Le séisme qui secoue Redmond est loin d’être terminé. Alors que le départ soudain de Phil Spencer continue d’alimenter les théories d’une mise à la retraite forcée, sa remplaçante, Asha Sharma, est déjà sur le pont. Entre promesses de modération sur l’IA et dialogue direct avec les joueurs, la nouvelle CEO tente de panser les plaies. Mais peut-elle vraiment faire marche arrière sur la stratégie multiplateforme alors que les chiffres prouvent qu’elle rapporte gros ?
Le monde du jeu vidéo encaisse encore la nouvelle : après des décennies de bons et loyaux services, Phil Spencer a quitté le navire Xbox. Si la version officielle parle d’un départ volontaire, les bruits de couloir insistants et la brutalité de l’annonce suggèrent une réalité plus complexe en interne. Quoi qu’il en soit, la page est tournée et Asha Sharma, la nouvelle patronne de la division gaming, n’a pas perdu de temps pour marquer son territoire.
Opération séduction sur X
Consciente de la fronde qui gronde chez les fidèles de la marque au X vert, Asha Sharma a immédiatement investi les réseaux sociaux pour éteindre l’incendie. Face à un utilisateur l’interpellant sur la fuite des licences cultes (Halo, Forza, Gears) vers la concurrence, la CEO a répondu par un laconique mais lourd de sens : « Hear you » (« Je vous entends »).
Une réponse ambiguë, typique de la communication de crise, mais qui a suffi à redonner une lueur d’espoir à une communauté qui se sent délaissée. Sharma semble vouloir jouer la carte de la proximité, affirmant également que Xbox ne misera pas tout sur l’IA, un autre sujet brûlant du moment. Pourtant, entre « écouter » les joueurs et « agir » contre la direction prise par Microsoft, il y a un fossé que la réalité économique pourrait bien rendre infranchissable.
Le mur de la réalité : l’ère du « Day One » sur PS5

Il ne faut pas s’y tromper : la stratégie d’ouverture n’est pas un accident de parcours, c’est un plan mûri de longue date. Sarah Bond, l’ex-présidente, avait déjà préparé le terrain en qualifiant le concept d’exclusivité « d’obsolète » en 2025. Cette vision s’est concrétisée le mois dernier avec la confirmation que les titres first-party sortiraient désormais plus régulièrement sur PlayStation 5, incluant des sorties simultanées (day-and-date) pour des poids lourds comme le prochain Fable.
Cette déclaration d’intention laisse peu de place au doute : Microsoft se transforme progressivement en éditeur tiers de luxe, privilégiant la vente de logiciels sur tous les écosystèmes plutôt que la guerre des consoles traditionnelle.
Forza Horizon 5 : la preuve par les chiffres

Si Asha Sharma voulait revenir en arrière, elle se heurterait à un argument imparable : la rentabilité.

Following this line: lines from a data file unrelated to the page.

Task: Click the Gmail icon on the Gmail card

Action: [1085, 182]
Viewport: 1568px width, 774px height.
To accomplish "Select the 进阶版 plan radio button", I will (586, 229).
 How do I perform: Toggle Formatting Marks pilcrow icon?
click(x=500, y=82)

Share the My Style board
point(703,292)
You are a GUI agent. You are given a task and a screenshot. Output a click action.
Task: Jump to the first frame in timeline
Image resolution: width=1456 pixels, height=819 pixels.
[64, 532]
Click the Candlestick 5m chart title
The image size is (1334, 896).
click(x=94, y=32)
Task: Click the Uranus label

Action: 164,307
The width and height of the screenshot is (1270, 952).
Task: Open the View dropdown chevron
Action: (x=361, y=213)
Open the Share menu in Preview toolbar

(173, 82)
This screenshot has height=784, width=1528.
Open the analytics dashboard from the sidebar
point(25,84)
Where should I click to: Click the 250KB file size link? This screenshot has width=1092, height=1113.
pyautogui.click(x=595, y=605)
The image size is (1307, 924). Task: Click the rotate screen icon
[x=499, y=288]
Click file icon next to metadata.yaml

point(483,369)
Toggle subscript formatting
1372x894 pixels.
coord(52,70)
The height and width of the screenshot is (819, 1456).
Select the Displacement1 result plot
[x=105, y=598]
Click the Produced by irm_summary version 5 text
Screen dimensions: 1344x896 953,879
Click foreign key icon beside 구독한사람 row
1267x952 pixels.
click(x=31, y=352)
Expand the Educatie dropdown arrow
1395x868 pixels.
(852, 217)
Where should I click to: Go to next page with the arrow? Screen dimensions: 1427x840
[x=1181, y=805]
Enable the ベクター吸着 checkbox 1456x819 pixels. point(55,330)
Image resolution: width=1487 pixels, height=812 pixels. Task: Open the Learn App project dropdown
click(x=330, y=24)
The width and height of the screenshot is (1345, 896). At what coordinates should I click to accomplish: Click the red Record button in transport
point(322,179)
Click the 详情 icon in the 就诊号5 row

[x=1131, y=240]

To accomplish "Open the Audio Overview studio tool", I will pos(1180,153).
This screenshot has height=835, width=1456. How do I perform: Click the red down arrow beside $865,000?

Les chiffres récents concernant Forza Horizon 5 illustrent parfaitement pourquoi Microsoft ne fera probablement pas machine arrière.
Sur la seule PlayStation 5, le jeu de course en monde ouvert aurait généré 300 millions de dollars de revenus et écoulé plus de 5 millions de copies. Pour un titre sorti des années plus tôt sur Xbox, c’est une véritable manne financière qui ne nécessite presque aucun investissement marketing supplémentaire.
Asha Sharma hérite d’une situation délicate. Elle doit rassurer le cœur de cible historique de Xbox tout en pilotant une entreprise dont la croissance dépend désormais des joueurs PlayStation. Son « Je vous entends » est un geste d’apaisement bienvenu, mais face aux millions générés par l’ouverture multiplateforme, il est peu probable que les frontières des exclusivités se referment de sitôt.